> _Problem description_
In the metrics package discussion below, what does Aditya Auradkar consider a good reason in favor of migration?

Re: Metrics package discussion

Gwen Shapira Mon, 30 Mar 2015 21:28:59 -0700

(1) It will be interesting to see what others use for monitoring
integration, to see what is already covered with existing JMX
integrations and what needs special support.


(2) I think the migration story is more important - this is a
non-compatible change, right? So we can't do it in 0.8.3 timeframe, it
has to be in 0.9? And we need to figure out how will users migrate -
do we just tell everyone "please reconfigure all your monitors from
scratch - don't worry, it is worth it?"
I know you keep saying we did it before and our users are used to it,
but I think there are a lot more users now, and some of them have
different compatibility expectations. We probably need to find:
* A least painful way to migrate - can we keep the names of at least
most of the metrics intact?
* Good explanation of what users gain from this painful migration
(i.e. more accurate statistics due to gazillion histograms)






On Mon, Mar 30, 2015 at 6:29 PM, Jun Rao <j...@confluent.io> wrote:
> If we are committed to migrating the broker side metrics to KM for the next
> release, we will need to (1) have a story on supporting common reporters
> (as listed in KAFKA-1930), and (2) see if the current histogram support is
> good enough for measuring things like request time.
>
> Thanks,
>
> Jun
>
> On Mon, Mar 30, 2015 at 3:03 PM, Aditya Auradkar <
> aaurad...@linkedin.com.invalid> wrote:
>
>> If we do plan to use the network code in client, I think that is a good
>> reason in favor of migration. It will be unnecessary to have metrics from
>> multiple libraries coexist since our users will have to start monitoring
>> these new metrics anyway.

> _Data lines_
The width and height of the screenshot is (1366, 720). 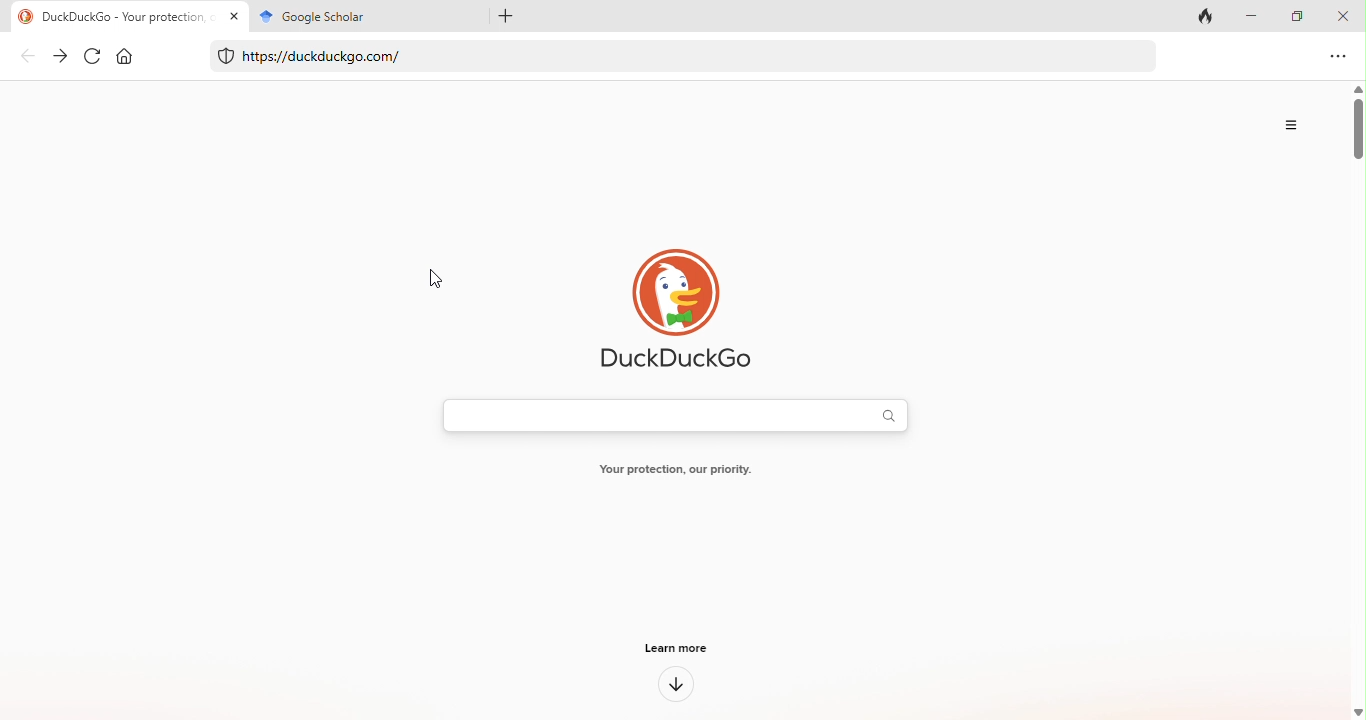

> _Output of the task_
Planning to use the network code in the client.